Mr Lowe: It is always difficult putting together
a team of advisers, and it is people's willingness to give their
time that is often one of the things, so you might have had a
wish list of who you would like to get. We looked around, sought
advice and talked to various people; possibly, in retrospect,
that may be right, but we did not get one.
You did not find that that was a defect.
Lord Carter of Coles: No, I have to say that
we did not find that hampering at all. We consulted a wide range
of people, we had some very good advice and we got good advice
from people who were not actually serving as advisers to the committee.
We were very well served by them in every respect.
The report itself is called Public Diplomacy, but as you
say on page 25, as I read it, "Public diplomacy is arguably
not the primary objective of the World Service . . ." That
is right, is it not, it is not the primary objective of the World
Service, the job of the World Service is to report independently
and objectively what is going on around the world, but not just
that, to be seen to be doing that?
Lord Carter of Coles: That is absolutely right.
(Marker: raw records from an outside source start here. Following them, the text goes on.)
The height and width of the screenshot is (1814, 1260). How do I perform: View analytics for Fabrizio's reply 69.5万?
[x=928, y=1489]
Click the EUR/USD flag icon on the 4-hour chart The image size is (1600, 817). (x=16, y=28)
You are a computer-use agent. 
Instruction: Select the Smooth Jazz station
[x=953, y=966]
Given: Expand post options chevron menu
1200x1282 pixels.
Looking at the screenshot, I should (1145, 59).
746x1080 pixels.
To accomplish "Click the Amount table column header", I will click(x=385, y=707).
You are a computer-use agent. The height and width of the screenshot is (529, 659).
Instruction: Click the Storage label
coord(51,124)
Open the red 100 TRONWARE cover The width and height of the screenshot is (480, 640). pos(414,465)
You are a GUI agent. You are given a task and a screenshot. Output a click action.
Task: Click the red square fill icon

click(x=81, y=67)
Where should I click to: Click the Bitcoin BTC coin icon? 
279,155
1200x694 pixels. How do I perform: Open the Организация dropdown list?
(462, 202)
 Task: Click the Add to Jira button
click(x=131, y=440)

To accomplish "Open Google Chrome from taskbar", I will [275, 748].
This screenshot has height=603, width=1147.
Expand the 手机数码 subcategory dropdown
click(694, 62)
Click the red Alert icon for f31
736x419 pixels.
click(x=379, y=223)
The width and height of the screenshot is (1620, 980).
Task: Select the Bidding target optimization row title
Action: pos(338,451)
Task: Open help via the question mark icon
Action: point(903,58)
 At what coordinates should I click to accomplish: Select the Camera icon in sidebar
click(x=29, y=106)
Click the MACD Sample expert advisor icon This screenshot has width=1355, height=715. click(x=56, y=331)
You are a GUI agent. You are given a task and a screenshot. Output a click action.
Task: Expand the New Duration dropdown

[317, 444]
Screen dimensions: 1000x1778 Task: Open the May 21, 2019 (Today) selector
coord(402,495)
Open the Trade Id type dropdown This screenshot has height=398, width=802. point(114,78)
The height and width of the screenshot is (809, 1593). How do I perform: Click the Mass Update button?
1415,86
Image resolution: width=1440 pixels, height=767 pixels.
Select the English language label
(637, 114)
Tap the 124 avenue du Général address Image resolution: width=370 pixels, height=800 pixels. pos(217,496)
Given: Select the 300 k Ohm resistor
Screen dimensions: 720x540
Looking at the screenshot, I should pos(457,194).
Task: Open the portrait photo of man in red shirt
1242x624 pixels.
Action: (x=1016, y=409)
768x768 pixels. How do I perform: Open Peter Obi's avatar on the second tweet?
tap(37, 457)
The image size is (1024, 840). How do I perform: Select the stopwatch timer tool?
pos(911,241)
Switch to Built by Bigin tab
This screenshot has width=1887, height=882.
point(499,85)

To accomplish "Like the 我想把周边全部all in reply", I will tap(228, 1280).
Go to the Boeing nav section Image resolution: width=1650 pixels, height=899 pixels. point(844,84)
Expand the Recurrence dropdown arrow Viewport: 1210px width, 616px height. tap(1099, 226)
It is the trust factor that makes it valuable in public diplomacy.
When I was first asked to do this review I spent a lot of time
looking back over the history of the BBC; one of the things that
strikes you, if you look particularly at the Second World War
and how these things were reviewed afterwards, was the fact that
they reported with integrity in good times and bad, that they
always reported the truth. For me that was a fundamental guiding
principle of that, that that had to be maintained, and from that
comes the reputation of the BBC and then the reputation of Britain,
based upon that reporting truth.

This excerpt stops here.